> TEXTAUSZUG
Doch am Wertvollsten empfand Dirk den „ungestörten Gedankenaustausch“ ohne die sprachlichen Barrieren. Denn Unterhaltungen „ohne Wörterbuch“ tragen nach seiner Ansicht nun mal zu einem tieferen Verständnis bei – zumal, wenn es sich um eine „so fremde Kultur“ wie die Japanische handelt.

Von Hatakeyamas Wohnort aus war es ihm möglich, zu Morgenklasse ins Hombu-Dojo zu fahren – die Morgenstunden wurden damals von Kisshomaru [er verstarb 1999] und später von Moriteru Ueshiba geleitet. Diese Trainingsstunden hätten ihn, wie er sagt, „besonders berührt“ – denn bis dahin hatte er keine Möglichkeit, den philosophischen Hintergrund dieser der Familie Ueshiba eigenen Übungsweise kennen zu lernen.

An manchen Wochenenden aber bekam er von Hatakeyama „Japan gezeigt“, oft verbunden mit Besuchen, bei damals noch lebenden „Schwertlegenden“ ..., denen er auch vorgestellt wurde. Dabei kamen ihm erneut die perfekten Deutschkenntnisse von Dr. Hatakeyama zugute und so konnte er ungehindert mehr über die persönlichkeitsbildenden Aspekte und den philosophischen Hintergrund der Schwerkunst erfahren. Leider sei Hatakeyama 1989 verstorben, und so ist für ihn diese lebendige Wissensquelle leider versiegt.

Seine Japanaufenthalte beschränken sich heute auf wöchentliche Besuche des Hombu-Dojos in Tokio – denn sein Dojo in der Silcherstraße braucht ihn.

> DATENSATZAUSZÜGE
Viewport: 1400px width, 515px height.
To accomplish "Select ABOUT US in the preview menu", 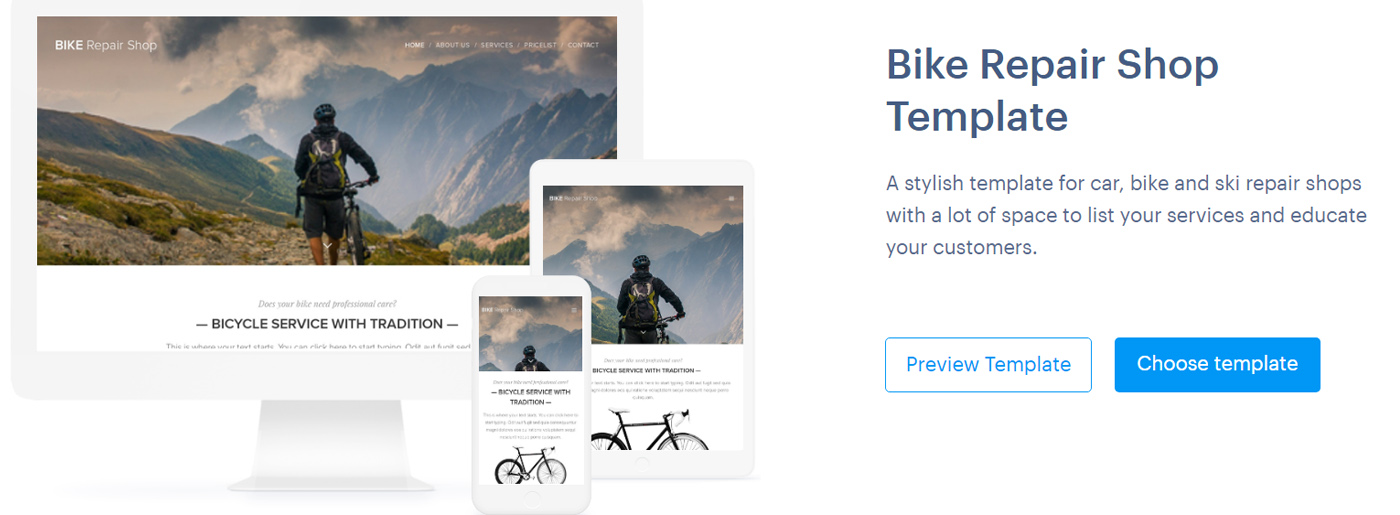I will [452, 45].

--

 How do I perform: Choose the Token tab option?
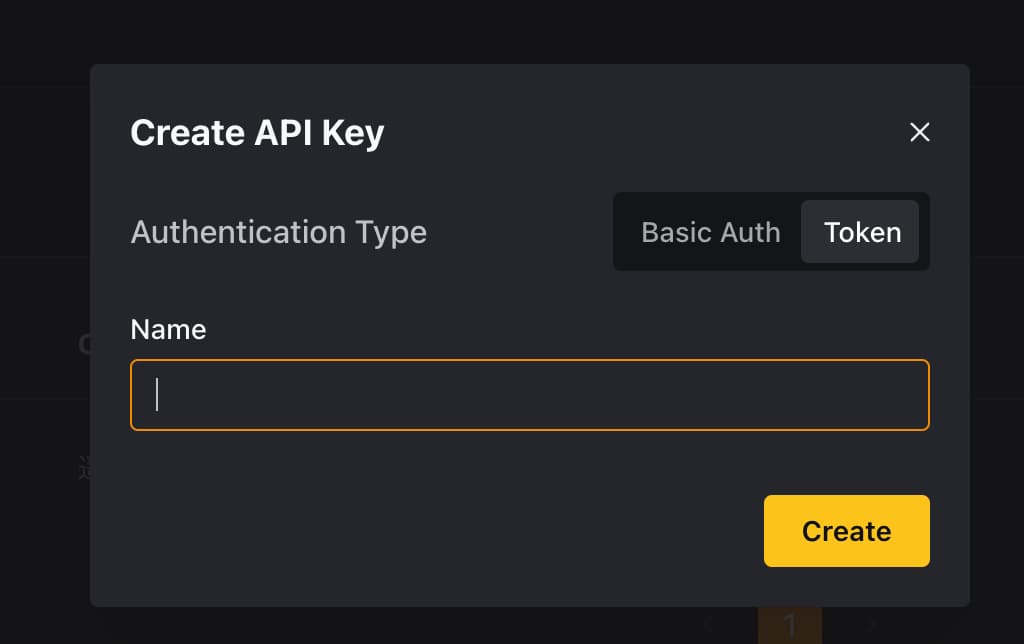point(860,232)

> ARBEITSANWEISUNG
Schreiben Sie den Abschnitt aus dem Textauszug wortgetreu ab, beginnend mit „Von Hatakeyamas Wohnort“ und fortlaufend bis einschließlich „kennen zu lernen.“.

> ANTWORTFELD
Von Hatakeyamas Wohnort aus war es ihm möglich, zu Morgenklasse ins Hombu-Dojo zu fahren – die Morgenstunden wurden damals von Kisshomaru [er verstarb 1999] und später von Moriteru Ueshiba geleitet. Diese Trainingsstunden hätten ihn, wie er sagt, „besonders berührt“ – denn bis dahin hatte er keine Möglichkeit, den philosophischen Hintergrund dieser der Familie Ueshiba eigenen Übungsweise kennen zu lernen.